Mars is a frigid desert today, but the planet was rich in water 3.5 to 4 billion years ago. Some of this water was free-flowing on the surface and some was carving the terrain under giant ice sheets.
A simple but complex question is how much precipitation, whether rain or snow, fell during those wetter days. A new study published in the journal Geology has tried to quantify just how much water likely fell in a single event. The answer is anything between 4 and 159 meters (13 and 520 feet). The range shows just how uncertain we are about the climate, but it does suggest that if this work is correct, Mars experienced some portentous floods.

"This is extremely important because 3.5 to 4 billion years ago Mars was covered with water. It had lots of rain or snowmelt to fill those channels and lakes. Now it's completely dry. We're trying to understand how much water was there and where did it all go," lead author Gaia Stucky de Quay, from The University of Texas at Austin, said in a statement.
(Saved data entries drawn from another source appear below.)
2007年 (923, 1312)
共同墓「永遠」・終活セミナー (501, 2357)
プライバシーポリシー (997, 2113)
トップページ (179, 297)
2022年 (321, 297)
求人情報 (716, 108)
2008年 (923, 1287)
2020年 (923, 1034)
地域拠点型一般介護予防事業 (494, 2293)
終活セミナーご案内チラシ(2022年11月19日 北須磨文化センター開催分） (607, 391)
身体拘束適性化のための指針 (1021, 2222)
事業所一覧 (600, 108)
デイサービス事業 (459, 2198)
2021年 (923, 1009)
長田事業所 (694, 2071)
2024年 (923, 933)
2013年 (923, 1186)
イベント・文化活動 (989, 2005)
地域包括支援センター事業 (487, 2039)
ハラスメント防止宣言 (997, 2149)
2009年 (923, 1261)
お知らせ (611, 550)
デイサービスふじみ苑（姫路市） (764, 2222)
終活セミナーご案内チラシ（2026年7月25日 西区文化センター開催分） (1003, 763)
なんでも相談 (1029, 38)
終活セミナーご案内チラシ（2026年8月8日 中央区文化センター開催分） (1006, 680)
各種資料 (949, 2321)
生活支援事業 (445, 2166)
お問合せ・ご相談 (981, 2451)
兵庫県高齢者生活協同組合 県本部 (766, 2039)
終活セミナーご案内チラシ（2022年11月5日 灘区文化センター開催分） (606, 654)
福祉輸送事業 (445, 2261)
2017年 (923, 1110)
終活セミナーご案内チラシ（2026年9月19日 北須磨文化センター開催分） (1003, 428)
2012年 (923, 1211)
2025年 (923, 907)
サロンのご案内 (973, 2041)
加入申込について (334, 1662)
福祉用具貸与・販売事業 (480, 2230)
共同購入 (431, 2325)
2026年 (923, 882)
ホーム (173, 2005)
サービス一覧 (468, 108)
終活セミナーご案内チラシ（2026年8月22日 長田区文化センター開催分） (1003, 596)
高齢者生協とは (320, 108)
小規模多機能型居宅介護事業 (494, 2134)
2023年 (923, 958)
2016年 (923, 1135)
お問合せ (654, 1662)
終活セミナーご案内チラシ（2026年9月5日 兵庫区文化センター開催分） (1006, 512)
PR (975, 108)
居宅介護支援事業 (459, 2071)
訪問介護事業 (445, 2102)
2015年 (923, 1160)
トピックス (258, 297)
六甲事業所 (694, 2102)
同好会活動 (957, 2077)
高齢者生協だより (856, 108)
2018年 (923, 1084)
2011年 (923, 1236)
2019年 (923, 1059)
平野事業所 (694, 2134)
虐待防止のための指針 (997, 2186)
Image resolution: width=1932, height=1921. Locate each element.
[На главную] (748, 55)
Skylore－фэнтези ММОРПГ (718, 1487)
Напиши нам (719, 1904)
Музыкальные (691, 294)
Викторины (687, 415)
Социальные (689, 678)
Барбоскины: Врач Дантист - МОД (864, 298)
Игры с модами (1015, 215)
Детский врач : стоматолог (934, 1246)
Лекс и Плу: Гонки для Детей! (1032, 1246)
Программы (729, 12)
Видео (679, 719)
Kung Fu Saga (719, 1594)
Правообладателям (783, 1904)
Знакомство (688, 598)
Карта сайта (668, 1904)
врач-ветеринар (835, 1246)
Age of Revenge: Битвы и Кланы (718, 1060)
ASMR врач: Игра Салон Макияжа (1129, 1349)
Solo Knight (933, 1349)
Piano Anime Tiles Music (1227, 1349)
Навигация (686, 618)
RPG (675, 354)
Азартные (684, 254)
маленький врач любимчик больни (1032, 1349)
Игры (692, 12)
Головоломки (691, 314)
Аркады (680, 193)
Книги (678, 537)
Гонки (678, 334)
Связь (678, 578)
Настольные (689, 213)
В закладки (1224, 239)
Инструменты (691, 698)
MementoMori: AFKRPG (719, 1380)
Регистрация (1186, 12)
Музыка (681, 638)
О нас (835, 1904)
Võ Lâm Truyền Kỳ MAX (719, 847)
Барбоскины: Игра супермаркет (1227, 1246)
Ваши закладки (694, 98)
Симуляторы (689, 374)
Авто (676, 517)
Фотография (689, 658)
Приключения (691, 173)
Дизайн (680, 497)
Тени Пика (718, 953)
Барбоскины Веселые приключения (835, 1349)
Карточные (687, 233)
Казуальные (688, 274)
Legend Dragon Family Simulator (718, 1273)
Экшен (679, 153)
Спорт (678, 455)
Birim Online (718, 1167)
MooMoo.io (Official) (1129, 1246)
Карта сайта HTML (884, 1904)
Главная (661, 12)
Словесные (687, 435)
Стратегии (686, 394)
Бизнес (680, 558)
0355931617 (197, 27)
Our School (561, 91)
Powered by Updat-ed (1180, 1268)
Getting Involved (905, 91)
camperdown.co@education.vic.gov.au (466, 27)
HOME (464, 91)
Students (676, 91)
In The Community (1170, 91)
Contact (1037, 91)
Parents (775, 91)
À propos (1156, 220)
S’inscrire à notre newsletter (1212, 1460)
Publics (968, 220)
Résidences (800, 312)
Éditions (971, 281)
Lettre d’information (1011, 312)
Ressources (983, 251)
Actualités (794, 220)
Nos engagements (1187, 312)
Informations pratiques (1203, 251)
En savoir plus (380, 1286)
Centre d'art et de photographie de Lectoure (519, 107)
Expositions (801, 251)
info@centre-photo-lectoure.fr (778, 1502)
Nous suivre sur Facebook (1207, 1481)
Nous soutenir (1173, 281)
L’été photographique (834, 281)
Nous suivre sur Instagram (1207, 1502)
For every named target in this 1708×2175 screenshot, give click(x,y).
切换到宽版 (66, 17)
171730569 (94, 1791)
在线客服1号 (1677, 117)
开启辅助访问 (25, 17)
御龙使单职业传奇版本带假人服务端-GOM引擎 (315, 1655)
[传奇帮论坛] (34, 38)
"It's a huge cognitive dissonance. Climate models have trouble accounting for that amount of liquid water at that time. It's like, liquid water is not possible, but it happened. This is the knowledge gap that our work is trying to fill in."
The estimates are based on the 96 open-basin and closed-basin lakes and their watersheds that are believed to have formed between 3.5 and 4 billion years ago. The idea behind the research is quite simple: If we know the area and depth of these basins, we can figure out how much water would be needed to fill them. And if these lakes overflowed into a river, how much extra water would be needed to cause that.
There are still many uncertainties, such as the rate of evaporation, how long these rainfalls lasted, and how often they happened.